Background: Tilting only the head influences cerebral haemodynamics in term and preterm neonates.

Objective: To evaluate near-infrared spectroscopy (NIRS) as a method to detect changes of cerebral oxygenated (HbO(2)) and deoxygenated haemoglobin (Hb) and 'cerebral tissue-oxygenation-index' (cTOI) while tilting. Furthermore to investigate whether the comparison of cTOI and 'cerebral mixed venous oxygen saturation' (tiltSvO(2)), calculated out of the increase of HbO(2) and Hb, improves reproducibility.

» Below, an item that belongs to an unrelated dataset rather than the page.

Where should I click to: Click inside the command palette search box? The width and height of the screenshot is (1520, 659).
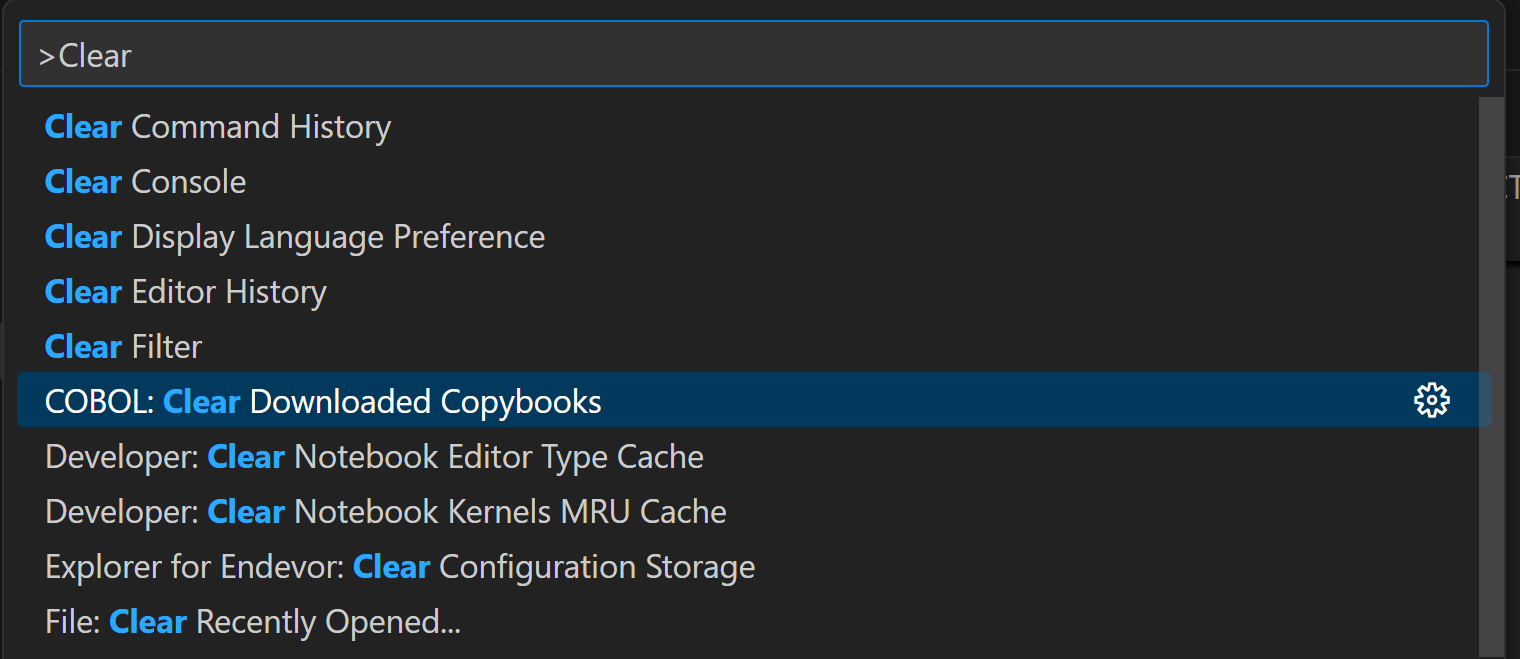(x=750, y=55)
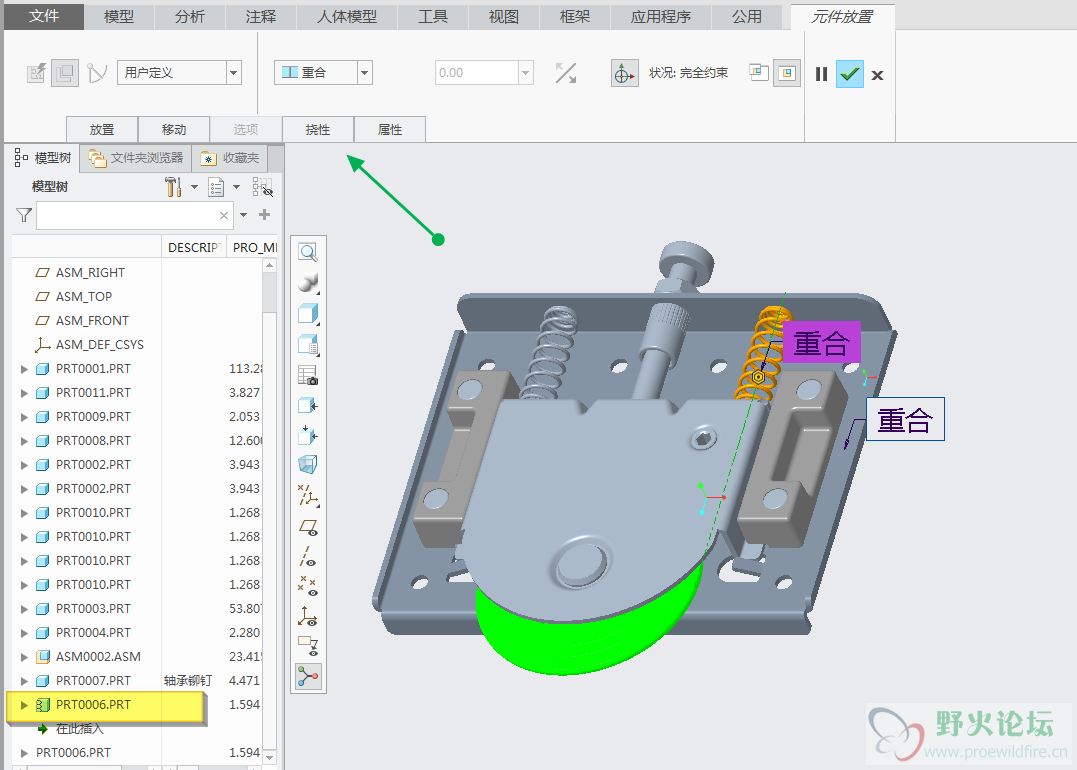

Methods: During five 'reapplication' periods of NIRS optodes on the left forehead of 40 neonates, five tilting manoeuvres of the head were performed. Changes of NIRS parameters during tilting were analysed. The first quality criterion was defined by a linear increase of total haemoglobin (HbT; r(2) > 0.95). The second quality criterion was: cTOI > tiltSvO(2) (= cTOI - tiltSvO(2)> 0). Analysis of variance components and comparison of mean of standard deviations were applied to data after introduction of each quality criterion.

Results: While HbO(2), Hb and HbT showed a linear increase in all neonates during tilting, cTOI did not change. With the introduction of the second criterion, mean cTOI increased from 73.7 ± 6.9 to 75.1 ± 6.9%, mean tiltSvO(2) decreased from 72.6 ± 7.1 to 65.3 ± 6.9% and mean of standard deviations of both parameters decreased. The analysis of variance components showed no significant change.

Conclusion: A tilting-down manoeuvre of the head of term and preterm neonates can cause an increase of HbO(2), Hb and HbT. tiltSvO(2) can be calculated out of these changes. By introducing two quality criteria, reproducibility of cerebral NIRS measurements (cTOI and tiltSvO(2)) improved.